All My Sons by Arthur Miller 1947

Arthur Miller is considered one of the 20th C’s great playwrights along with Eugene O’Neill, Edward Albee, and Clifford Odets.  This play precedes his better known “Death of a Salesman”, “The Crucible”, and “The View from the Bridge”, but is just as powerful and unsettling.

Miller’s personal life was just as newsworthy as his Pulitzer Prize and Tony  winning dramas.  Married to Marilyn Monroe from 1956-1961, he was also involved with the House UnAmerican Activities Committee. He was among 8 people named by the director Elia Kazan in 1952, the same Kazan who directed “All my Sons” when it opened on Broadway in five years earlier.  Miller was subpoened by the HUAC and appeared in 1951 acknowledging his Communist Party affiliation, his American patriotism, and refusing to name names.  He and Kazan never spoke again.

The play opened in 1947 starring Ed Begley and Karl Malden among others.  In London and Broadway revivals stars such as Rosemary Harris, Laurence Olivier, Bryan Cranston, Tracy Letts, and Bill Pullman have appeared.  The 2019 Broadway revival received three Tony nominations.  It is now appearing in London’s West End, where we will see it in March.

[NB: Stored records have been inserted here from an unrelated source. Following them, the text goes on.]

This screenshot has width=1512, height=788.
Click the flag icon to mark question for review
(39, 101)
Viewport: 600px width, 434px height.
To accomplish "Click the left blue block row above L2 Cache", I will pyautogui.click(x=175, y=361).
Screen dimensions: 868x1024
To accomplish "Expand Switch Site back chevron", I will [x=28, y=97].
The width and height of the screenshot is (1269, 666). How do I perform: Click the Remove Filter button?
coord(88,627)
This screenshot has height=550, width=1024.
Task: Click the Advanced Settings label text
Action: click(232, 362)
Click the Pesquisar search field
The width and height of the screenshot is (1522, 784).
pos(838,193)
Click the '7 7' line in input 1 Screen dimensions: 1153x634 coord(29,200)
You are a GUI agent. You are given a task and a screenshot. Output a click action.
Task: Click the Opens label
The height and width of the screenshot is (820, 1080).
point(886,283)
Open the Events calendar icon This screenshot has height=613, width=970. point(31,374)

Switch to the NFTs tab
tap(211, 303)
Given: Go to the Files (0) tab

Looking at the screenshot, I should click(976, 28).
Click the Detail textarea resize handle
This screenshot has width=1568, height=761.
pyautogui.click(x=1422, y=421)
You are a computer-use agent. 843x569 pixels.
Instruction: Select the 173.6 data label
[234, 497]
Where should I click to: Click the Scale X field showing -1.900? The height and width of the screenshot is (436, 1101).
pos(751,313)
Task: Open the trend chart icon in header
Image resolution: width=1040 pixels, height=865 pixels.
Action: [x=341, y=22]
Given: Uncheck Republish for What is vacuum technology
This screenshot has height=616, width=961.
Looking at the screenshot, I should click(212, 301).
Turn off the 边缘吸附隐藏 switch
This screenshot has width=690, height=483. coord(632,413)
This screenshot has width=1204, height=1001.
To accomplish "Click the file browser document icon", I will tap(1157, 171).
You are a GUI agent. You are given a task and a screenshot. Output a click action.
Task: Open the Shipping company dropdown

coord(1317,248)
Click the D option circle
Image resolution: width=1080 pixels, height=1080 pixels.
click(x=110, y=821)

To avoid a spoiler summary of the action, stop now, but for those interested, here’s the plot.  The action takes place all in one day in the backyard of the Keller’s house somewhere in the Midwest.  The Keller’s older son, Larry, has been MIA and presumed dead for three years in the Pacific theater of WWII.  The younger son, Chris is living at home with his mother, Kate who refuses to accept that Larry is dead and with his father, Joe, the owner of a factory that made airplane engine parts during the War.  Joe had been briefly imprisoned on charges that his factory had provided the Air Force with faulty parts that resulted in the deaths of 21 airmen.  Joe was exonerated and released when he lied, blaming his plant manager, Steve Deever, for the lethal fraud.  When Deever’s daughter, Anne and his son, George, arrive for a visit, the fragile house of cards of Joe’s lies and deceit comes tumbling down with fatal consequences.

The play is deeply disturbing and I read the ending somewhat in shock.  Miller himself wrote that “The success of a play, especially one’s first success, is somewhat like pushing against a door which suddenly opens from the other side. One may fall on one’s face or not, but certainly a new room is opened that was always securely shut until then. For myself, the experience was invigorating. It made it possible to dream of daring more and risking more. The audience sat in silence before the unwinding of All My Sons and gasped when they should have, and I tasted that power which is reserved, I imagine, for playwrights, which is to know that by one’s invention a mass of strangers has been publicly transfixed.”

Transfixed, indeed, I was.  The play’s themes of greed, money, family, memory, community, and the lies we tell to protect ourselves are highlighted in the tragedy of the Keller family—Larry’s and Joe’s suicides, the prison time of Steve Deever and its destruction of his family, and Chris’s loss of a brother, a father, and a wife.  Lots to deal with when we see this drama in London!